• Given task:
Output the lines of the records below without changing anything, but leave out the pictures.

• Word and element location data:
=-=-=-=-=

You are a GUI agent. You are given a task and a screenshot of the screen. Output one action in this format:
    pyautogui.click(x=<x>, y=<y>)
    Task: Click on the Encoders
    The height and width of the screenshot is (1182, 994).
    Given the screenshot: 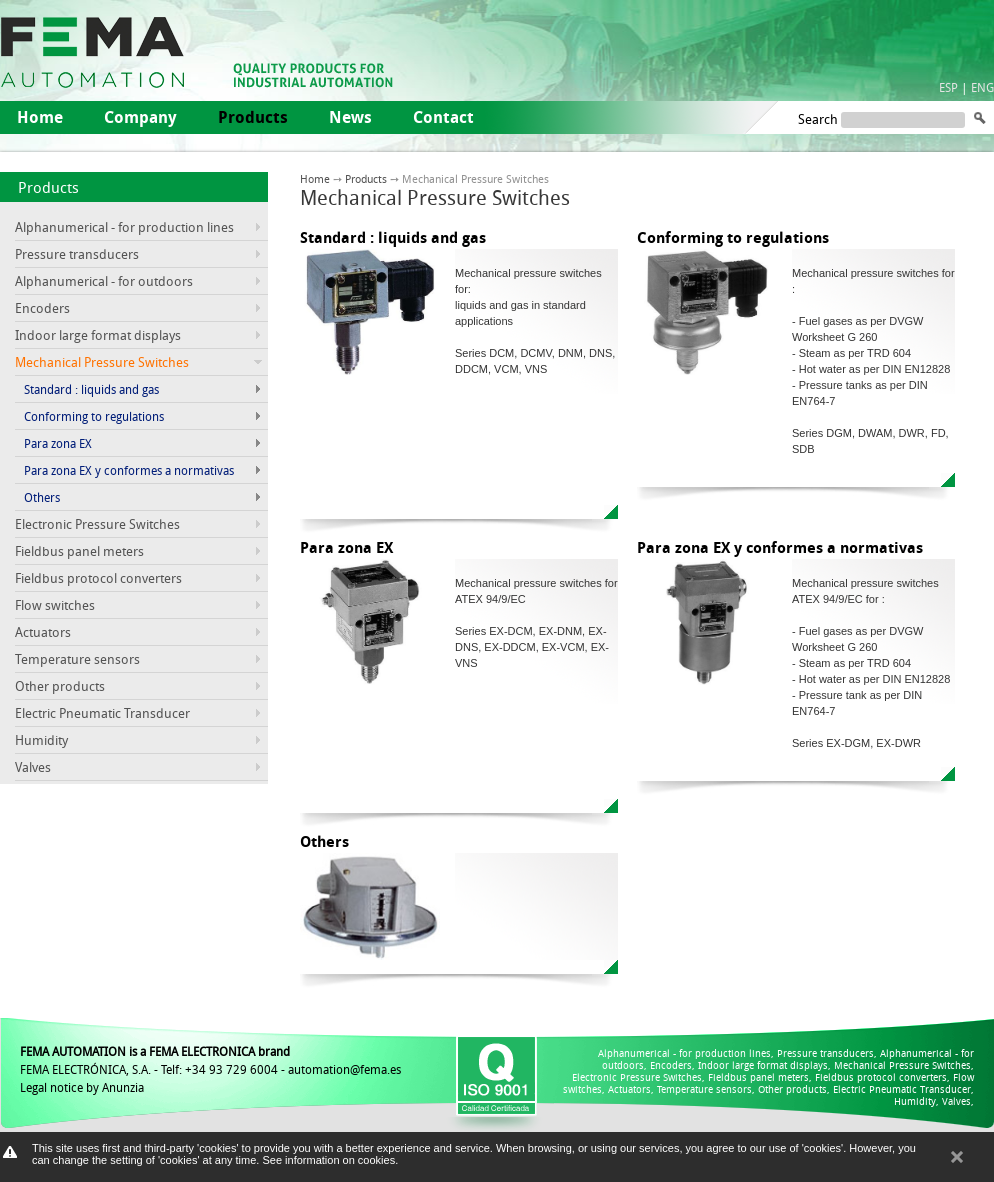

=-=-=-=-=

• Result of the exercise:
You are a GUI agent. You are given a task and a screenshot of the screen. Output one action in this format:
    pyautogui.click(x=<x>, y=<y>)
    Task: Click on the Encoders
    The height and width of the screenshot is (1182, 994).
    Given the screenshot: 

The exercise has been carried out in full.